Dean Oliver, the museum's director of research and exhibitions, says the show is carefully designed not to suggest whether Canada's combat role is right or wrong. "The exhibition is very intentionally called 'a glimpse of war,' " Oliver says, "because it isn't a geopolitical exploration of its origins and impact." Visitors will see photographs, documentary video footage and artifacts like a G-Wagon - a sort of jeep - the front end of which was blown up by an improvised explosive device, injuring three soldiers and a journalist. "You try to approach it very simply," Oliver says. "Present the factual evidence without trying to lead people as to what they should think about it."

But the journalist who shot the photographs that form the core of the show is less guarded about the lesson he hopes visitors will take away. Stephen Thorne, a Canadian Press reporter and photographer who spent nearly 12 months in Afghanistan in three hitches from 2002 to 2004, says the exhibition should help put to rest the notion that Canada might be able to withdraw from fighting the Taliban in Afghanistan's violent southern region, but somehow still go on helping rebuild there. "We can't just go in and build bridges and dig wells and repair schools," Thorne says, "without first stopping the guys who are trying to stop that."
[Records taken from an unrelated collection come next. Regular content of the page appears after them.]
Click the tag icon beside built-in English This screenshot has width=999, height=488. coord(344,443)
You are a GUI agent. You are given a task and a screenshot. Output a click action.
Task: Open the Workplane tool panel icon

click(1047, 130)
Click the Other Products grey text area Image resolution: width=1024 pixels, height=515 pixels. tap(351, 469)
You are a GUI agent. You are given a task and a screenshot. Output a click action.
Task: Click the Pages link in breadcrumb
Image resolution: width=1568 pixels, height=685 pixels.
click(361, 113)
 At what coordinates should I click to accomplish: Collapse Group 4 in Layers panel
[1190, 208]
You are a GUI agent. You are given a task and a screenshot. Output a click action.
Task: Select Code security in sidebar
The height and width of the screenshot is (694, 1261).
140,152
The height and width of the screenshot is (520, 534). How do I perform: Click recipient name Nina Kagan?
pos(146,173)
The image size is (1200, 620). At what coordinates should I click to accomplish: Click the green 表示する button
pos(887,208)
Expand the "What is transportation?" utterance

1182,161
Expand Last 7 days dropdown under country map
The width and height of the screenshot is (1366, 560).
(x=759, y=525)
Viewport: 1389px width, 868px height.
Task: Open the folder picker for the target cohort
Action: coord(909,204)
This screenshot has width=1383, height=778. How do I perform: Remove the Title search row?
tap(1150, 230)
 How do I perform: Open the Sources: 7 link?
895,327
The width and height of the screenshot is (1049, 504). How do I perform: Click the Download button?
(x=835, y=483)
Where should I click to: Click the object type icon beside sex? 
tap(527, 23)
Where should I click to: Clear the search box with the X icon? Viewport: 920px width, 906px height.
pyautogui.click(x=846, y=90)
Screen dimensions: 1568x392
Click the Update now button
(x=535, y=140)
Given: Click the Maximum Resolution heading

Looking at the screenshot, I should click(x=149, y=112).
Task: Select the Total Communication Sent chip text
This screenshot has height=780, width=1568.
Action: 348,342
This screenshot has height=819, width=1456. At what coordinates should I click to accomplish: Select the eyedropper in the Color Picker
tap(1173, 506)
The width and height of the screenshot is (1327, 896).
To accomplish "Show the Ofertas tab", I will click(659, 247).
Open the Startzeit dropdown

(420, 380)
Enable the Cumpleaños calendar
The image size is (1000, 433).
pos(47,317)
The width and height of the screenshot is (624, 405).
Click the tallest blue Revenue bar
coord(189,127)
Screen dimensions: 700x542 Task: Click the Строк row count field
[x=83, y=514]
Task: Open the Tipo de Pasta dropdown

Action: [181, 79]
That won't be a welcome message to those who argue that Canada should pull back from combat, while stepping up reconstruction efforts. Yet it's doubtful that politicians or others who want Canadian troops out of Kandahar will be inclined to challenge the museum for its take on the war. If the exhibition tends to lead to Thorne's conclusion, it does so implicitly, by bringing images of Canadian forces engaged in hard fighting together with portrayals of the same troops trying to restore health care, education and a shattered economy.

And the show may be inoculated against criticism by the way it pays tribute to the more than 40 Canadian soldiers who have died in Afghanistan. The final station visitors will see before leaving features a computer screen displaying a sort of continuous slide show of the names and family pictures of those killed - from baby pictures to snapshots of boys playing hockey. Such intimate images are bound to pack an emotional punch. But Oliver says museum-goers will be left to draw their own, perhaps conflicting, conclusions. "It's equally possible that somebody would leave thinking, 'What a tragic loss of human life - it justifies me in my opposition to the war,' or thinking, 'These are the heroes of our time.' "

He says dealing with a conflict while it's still making headlines is not unheard of for the museum. In 1994, it opened a new PEACEKEEPING gallery while debate about the future of peacekeeping was swirling in the aftermath of the 1993 Somalia debacle. In 1999, while Canadian fighter pilots were taking part in the NATO bombing of Kosovo, the museum opened a gallery surveying Canada's role in the Atlantic alliance. Those chance intersections of the museum's historical work and current events, though, hardly equal the Afghanistan show's boldness - a full exhibition on the biggest and most contentious Canadian war story in decades as it continues to unfold. And this exhibition comes as the museum, following its spring 2005 move to a striking new building west of Parliament Hill, is well on the way to establishing itself as a must-see for tourists to Ottawa.

The Afghanistan show is scheduled to run until next January, but it won't remain static between opening and closing. Oliver says the museum plans to update the displays as events in the theatre of war demand. One grim but perhaps inevitable task: adding names and faces to that closing computerized roll call of the loved and the lost.